2014/03/27

【命の道】高田道路が全線開通 陸前高田市、大きな一歩踏み出す

全線開通を祝いテープカット
震災の津波により中心市街地が壊滅した岩手県陸前高田市。その津波浸水区域を回避した“災害に強い”交通ネットワークを形成する三陸沿岸道路「高田道路」が23日に全線開通した。翌24日には住宅の高台移転と連携したかさ上げによる被災市街地の再生を加速させる巨大なベルトコンベヤーが土砂搬送を開始。
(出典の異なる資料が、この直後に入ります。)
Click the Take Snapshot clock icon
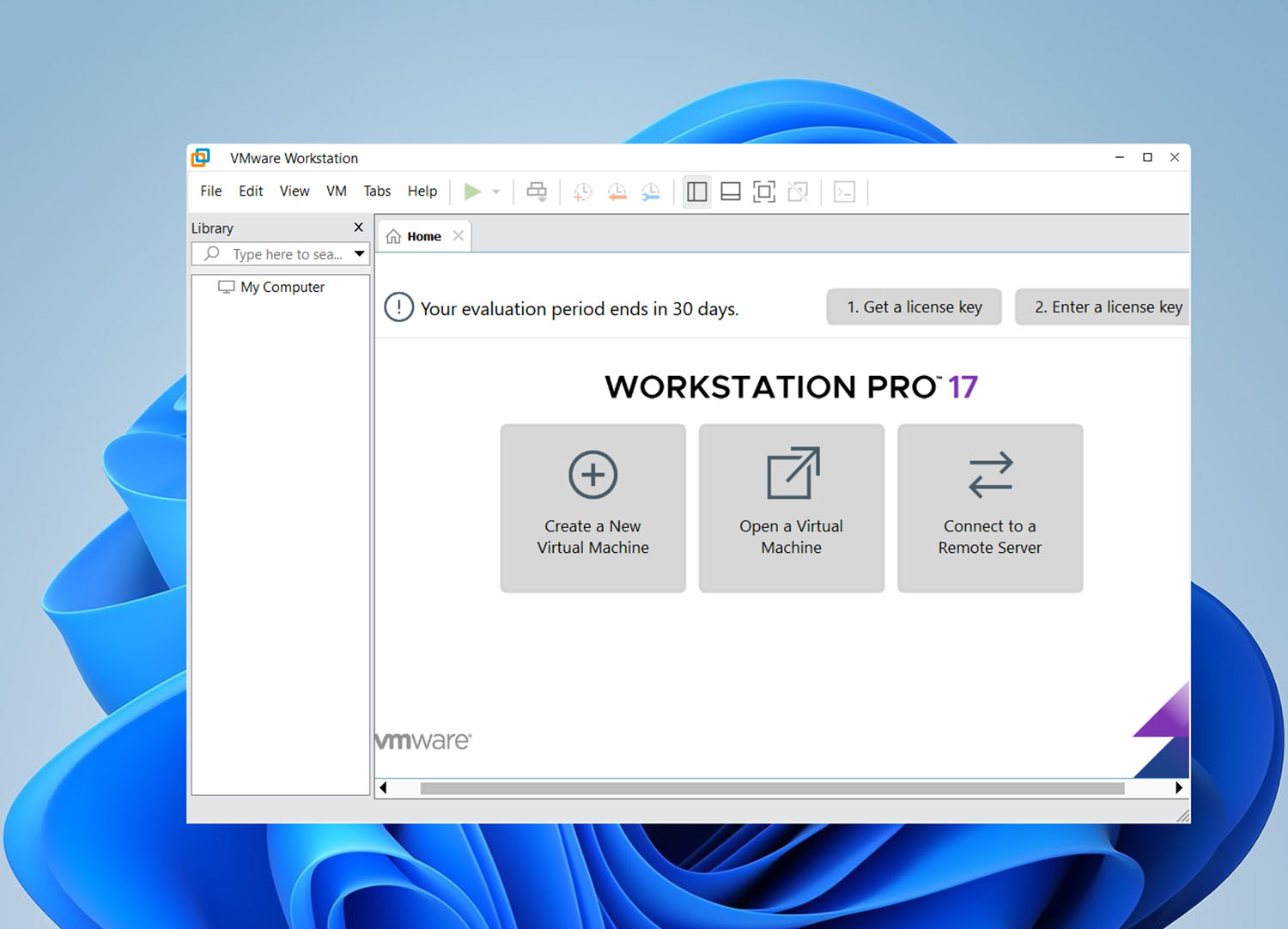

甚大な被害からの本格復興へ確かな一歩を踏み出した。
◆高田道路が全線開通
 高田道路は復興のリーディングプロジェクトに位置付けられている三陸沿岸道路を構成するもので、岩手県陸前高田市竹駒町字相川の陸前高田インターチェンジ(IC)から大船渡市大船渡町字下船渡の大船渡碁石海岸ICに至る7.5㎞の区間。このうち今回、陸前高田IC~通岡IC間の4.1㎞が開通。既に開通済みの通岡IC~大船渡碁石海岸ICと合わせて全線供用を開始した。
◆市庁舎近くにIC設置
 これにより震災時には寸断された国道45号の代替ルートを確保するとともに、現在高台にある市庁舎に近接して陸前高田ICが設置されたことで市庁舎周辺での公共施設整備や商業施設の集積など、新たな都市機能の充実強化を促進することが期待される。
 また、現道の急カーブ、急勾配個所をすべて解消することで現在市内からの救急搬送の約9割を受け入れている県立大船渡病院への迅速・安静な救急搬送が可能となる。災害時の孤立を防ぎ、地域間連携・交流の促進や産業振興など復興加速化に大きく貢献する。
 23日に行われた開通式には国土交通省の徳山日出男道路局長、小池剛東北地方整備局長、達増拓也岩手県知事、戸羽太陸前高田市長、戸田公明大船渡市長ら関係者約350人が出席。「命の道」の完成を祝うとともに、三陸沿岸道路の1日も早い全線開通に一丸となって取り組むことを誓った。

気仙川から架かる専用のつり橋は地元小学生から
「希望のかけ橋」と名づけられた
◆巨大ベルトコンベヤー稼働
 一方、都市再生機構が市から受託して取り組んでいる被災市街地復興整備事業のさらなるスピードアップに向け、ベルトコンベヤーによる土砂搬送開始式が24日に行われた。住宅を高台に移転する今泉地区土地区画整理事業(施行区域41.6ha)に伴い発生する土砂を、旧来の中心市街地である高田地区の土地区画整理事業(14ha)でのかさ上げに活用するもので、約640万m3もの土砂搬送を1年2カ月で完了させる。
◆1日2万m3の盛土搬送
 今泉地区から気仙川や国道45号を横断し旧市街地に土砂を搬送するベルトコンベヤーは全長約3㎞。現時点では気仙川河口の仮置き場までの約1.1㎞が完成しており、7月には全体完成する。1時間当たりの搬送能力は6000m3。1日2万m3の土砂搬送が可能という。15年5月までの搬送完了を予定している。同事業は調査・測量から設計、施工までの一体的業務を清水建設・西松建設・青木あすなろ建設・オリエンタルコンサルタンツ・国際航業JVがCMR(コンストラクション・マネジャー)として担当している。